== ACTIVITY ==
Type out all the data below, word for word.

====

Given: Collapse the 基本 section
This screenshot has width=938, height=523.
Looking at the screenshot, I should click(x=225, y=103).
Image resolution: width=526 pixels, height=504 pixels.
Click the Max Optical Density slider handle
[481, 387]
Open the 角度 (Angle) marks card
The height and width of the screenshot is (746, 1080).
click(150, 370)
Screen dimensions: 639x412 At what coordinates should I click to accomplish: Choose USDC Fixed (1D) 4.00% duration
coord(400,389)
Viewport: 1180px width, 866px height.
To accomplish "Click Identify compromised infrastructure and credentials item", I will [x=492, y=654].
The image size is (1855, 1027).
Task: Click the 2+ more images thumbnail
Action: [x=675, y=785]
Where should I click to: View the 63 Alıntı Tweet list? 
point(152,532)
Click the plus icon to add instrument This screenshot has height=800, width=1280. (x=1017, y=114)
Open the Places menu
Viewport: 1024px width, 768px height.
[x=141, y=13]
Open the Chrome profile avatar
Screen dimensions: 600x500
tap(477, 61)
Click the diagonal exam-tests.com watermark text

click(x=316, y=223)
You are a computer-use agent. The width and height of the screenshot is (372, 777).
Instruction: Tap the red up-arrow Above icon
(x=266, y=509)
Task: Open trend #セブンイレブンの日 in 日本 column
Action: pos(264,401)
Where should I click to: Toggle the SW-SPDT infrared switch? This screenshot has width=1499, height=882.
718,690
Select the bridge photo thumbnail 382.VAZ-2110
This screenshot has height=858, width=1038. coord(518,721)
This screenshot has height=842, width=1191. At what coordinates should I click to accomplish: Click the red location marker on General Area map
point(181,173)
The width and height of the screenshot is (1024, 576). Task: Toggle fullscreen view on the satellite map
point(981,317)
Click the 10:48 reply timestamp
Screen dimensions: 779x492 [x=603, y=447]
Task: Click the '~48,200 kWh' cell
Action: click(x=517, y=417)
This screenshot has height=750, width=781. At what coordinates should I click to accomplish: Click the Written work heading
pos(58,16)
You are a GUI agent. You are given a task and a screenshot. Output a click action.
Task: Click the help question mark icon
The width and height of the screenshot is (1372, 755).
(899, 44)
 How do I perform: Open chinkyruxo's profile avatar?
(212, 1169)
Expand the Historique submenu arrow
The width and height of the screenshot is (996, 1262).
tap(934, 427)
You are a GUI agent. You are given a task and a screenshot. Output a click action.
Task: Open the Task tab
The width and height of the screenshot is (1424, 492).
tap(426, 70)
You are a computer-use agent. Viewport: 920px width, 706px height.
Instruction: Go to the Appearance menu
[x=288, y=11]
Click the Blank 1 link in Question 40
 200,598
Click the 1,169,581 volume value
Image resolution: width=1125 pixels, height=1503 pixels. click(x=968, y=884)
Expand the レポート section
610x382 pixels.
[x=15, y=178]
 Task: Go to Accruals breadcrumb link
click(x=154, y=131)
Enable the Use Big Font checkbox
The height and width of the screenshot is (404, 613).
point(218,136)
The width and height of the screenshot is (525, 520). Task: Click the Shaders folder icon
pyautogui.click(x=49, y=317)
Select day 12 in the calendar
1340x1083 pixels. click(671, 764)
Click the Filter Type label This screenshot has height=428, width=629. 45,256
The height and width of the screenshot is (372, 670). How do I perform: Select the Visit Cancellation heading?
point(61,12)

====

== TASK SOLUTION ==
Given: Collapse the 基本 section
This screenshot has width=938, height=523.
Looking at the screenshot, I should click(x=225, y=103).
Image resolution: width=526 pixels, height=504 pixels.
Click the Max Optical Density slider handle
[481, 387]
Open the 角度 (Angle) marks card
The height and width of the screenshot is (746, 1080).
click(150, 370)
Screen dimensions: 639x412 At what coordinates should I click to accomplish: Choose USDC Fixed (1D) 4.00% duration
coord(400,389)
Viewport: 1180px width, 866px height.
To accomplish "Click Identify compromised infrastructure and credentials item", I will [x=492, y=654].
The image size is (1855, 1027).
Task: Click the 2+ more images thumbnail
Action: [x=675, y=785]
Where should I click to: View the 63 Alıntı Tweet list? 
point(152,532)
Click the plus icon to add instrument This screenshot has height=800, width=1280. (x=1017, y=114)
Open the Places menu
Viewport: 1024px width, 768px height.
[x=141, y=13]
Open the Chrome profile avatar
Screen dimensions: 600x500
tap(477, 61)
Click the diagonal exam-tests.com watermark text

click(x=316, y=223)
You are a computer-use agent. The width and height of the screenshot is (372, 777).
Instruction: Tap the red up-arrow Above icon
(x=266, y=509)
Task: Open trend #セブンイレブンの日 in 日本 column
Action: pos(264,401)
Where should I click to: Toggle the SW-SPDT infrared switch? This screenshot has width=1499, height=882.
718,690
Select the bridge photo thumbnail 382.VAZ-2110
This screenshot has height=858, width=1038. coord(518,721)
This screenshot has height=842, width=1191. At what coordinates should I click to accomplish: Click the red location marker on General Area map
point(181,173)
The width and height of the screenshot is (1024, 576). Task: Toggle fullscreen view on the satellite map
point(981,317)
Click the 10:48 reply timestamp
Screen dimensions: 779x492 [x=603, y=447]
Task: Click the '~48,200 kWh' cell
Action: click(x=517, y=417)
This screenshot has height=750, width=781. At what coordinates should I click to accomplish: Click the Written work heading
pos(58,16)
You are a GUI agent. You are given a task and a screenshot. Output a click action.
Task: Click the help question mark icon
The width and height of the screenshot is (1372, 755).
(899, 44)
 How do I perform: Open chinkyruxo's profile avatar?
(212, 1169)
Expand the Historique submenu arrow
The width and height of the screenshot is (996, 1262).
tap(934, 427)
You are a GUI agent. You are given a task and a screenshot. Output a click action.
Task: Open the Task tab
The width and height of the screenshot is (1424, 492).
tap(426, 70)
You are a computer-use agent. Viewport: 920px width, 706px height.
Instruction: Go to the Appearance menu
[x=288, y=11]
Click the Blank 1 link in Question 40
 200,598
Click the 1,169,581 volume value
Image resolution: width=1125 pixels, height=1503 pixels. click(x=968, y=884)
Expand the レポート section
610x382 pixels.
[x=15, y=178]
 Task: Go to Accruals breadcrumb link
click(x=154, y=131)
Enable the Use Big Font checkbox
The height and width of the screenshot is (404, 613).
point(218,136)
The width and height of the screenshot is (525, 520). Task: Click the Shaders folder icon
pyautogui.click(x=49, y=317)
Select day 12 in the calendar
1340x1083 pixels. click(671, 764)
Click the Filter Type label This screenshot has height=428, width=629. 45,256
The height and width of the screenshot is (372, 670). How do I perform: Select the Visit Cancellation heading?
point(61,12)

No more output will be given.